[ACTIVITY]: Nothing outside the range is to be copied. From the entries below, reproduce exactly the lines starting at the one with "Where should I" and ending at the one with "You are a computer-use", without pictures.

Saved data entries

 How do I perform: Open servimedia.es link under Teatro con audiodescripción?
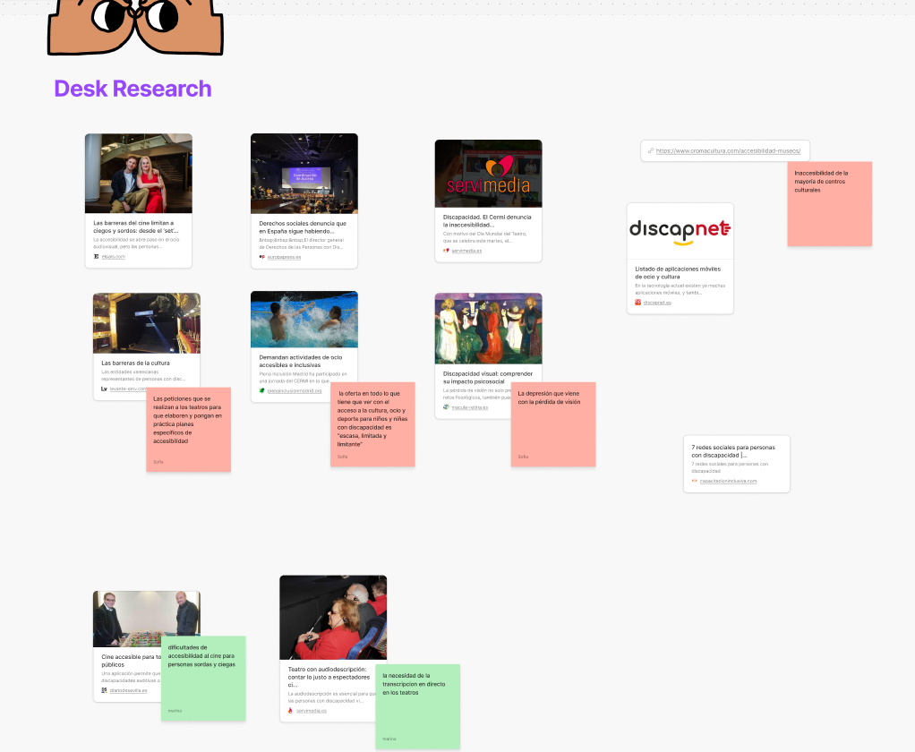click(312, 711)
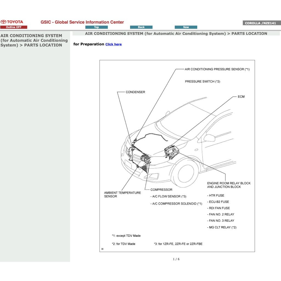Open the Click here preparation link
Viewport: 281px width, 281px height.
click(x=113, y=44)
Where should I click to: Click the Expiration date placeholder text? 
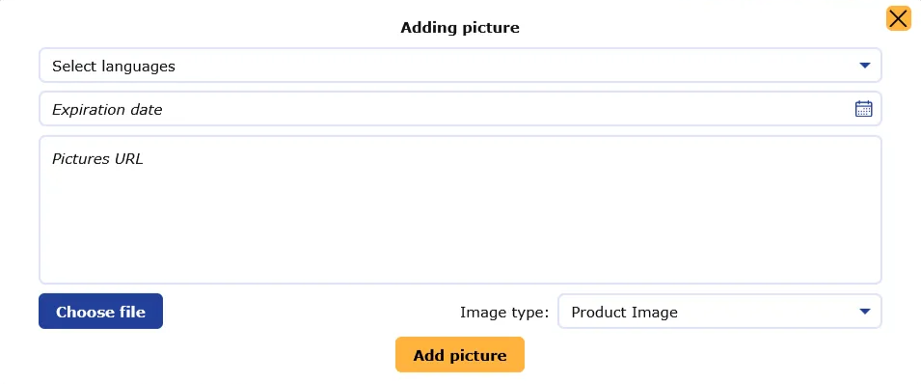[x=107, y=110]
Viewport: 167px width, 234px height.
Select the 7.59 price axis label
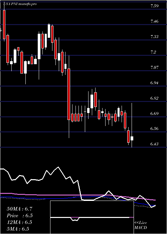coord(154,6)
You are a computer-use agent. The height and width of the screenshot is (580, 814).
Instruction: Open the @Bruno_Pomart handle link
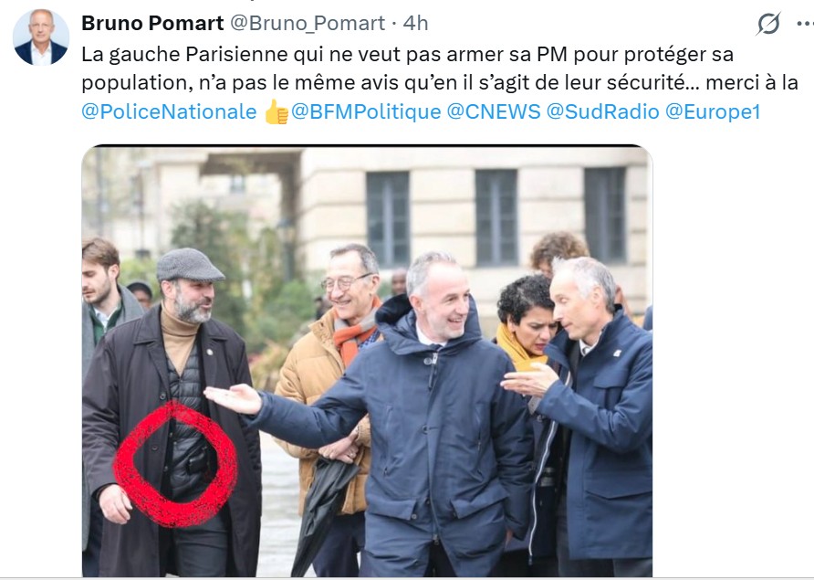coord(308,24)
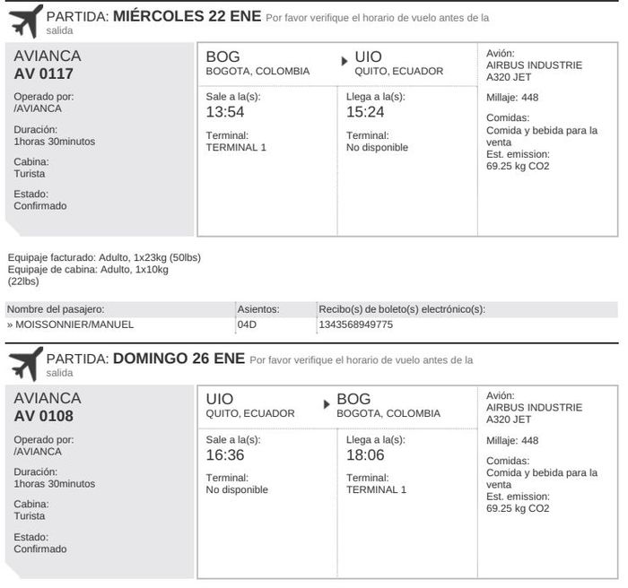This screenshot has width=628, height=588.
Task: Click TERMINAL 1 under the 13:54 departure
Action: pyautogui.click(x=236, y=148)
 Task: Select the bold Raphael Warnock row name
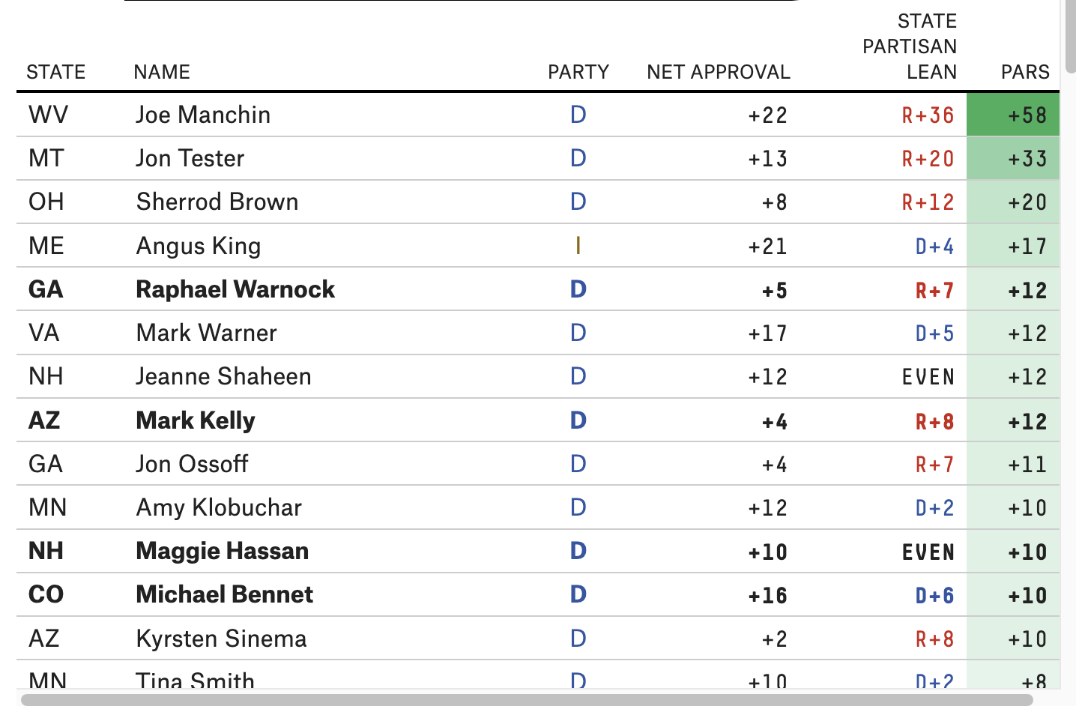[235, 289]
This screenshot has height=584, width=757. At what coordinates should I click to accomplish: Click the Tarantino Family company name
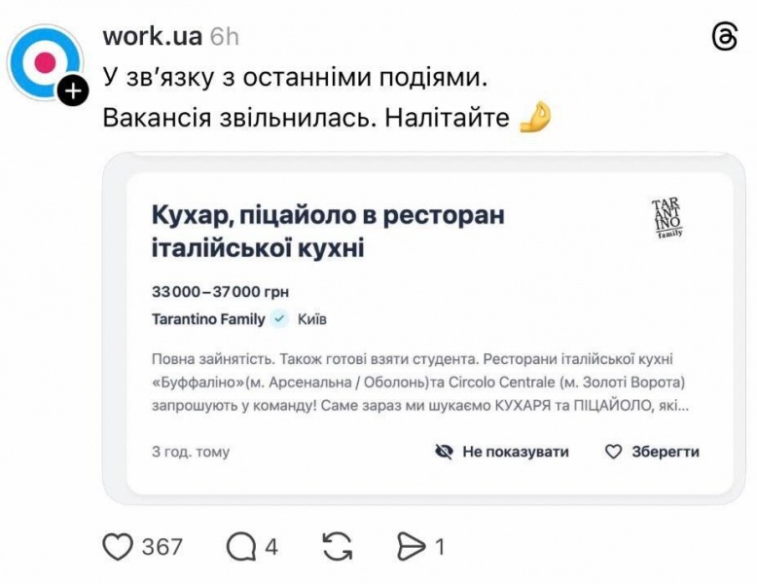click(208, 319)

[WRITTEN SOLUTION]:
Where should I click to: Click the Expiration date placeholder text? 
[x=107, y=110]
Viewport: 167px width, 234px height.
Select the 7.59 price axis label
coord(154,6)
You are a computer-use agent. The height and width of the screenshot is (580, 814).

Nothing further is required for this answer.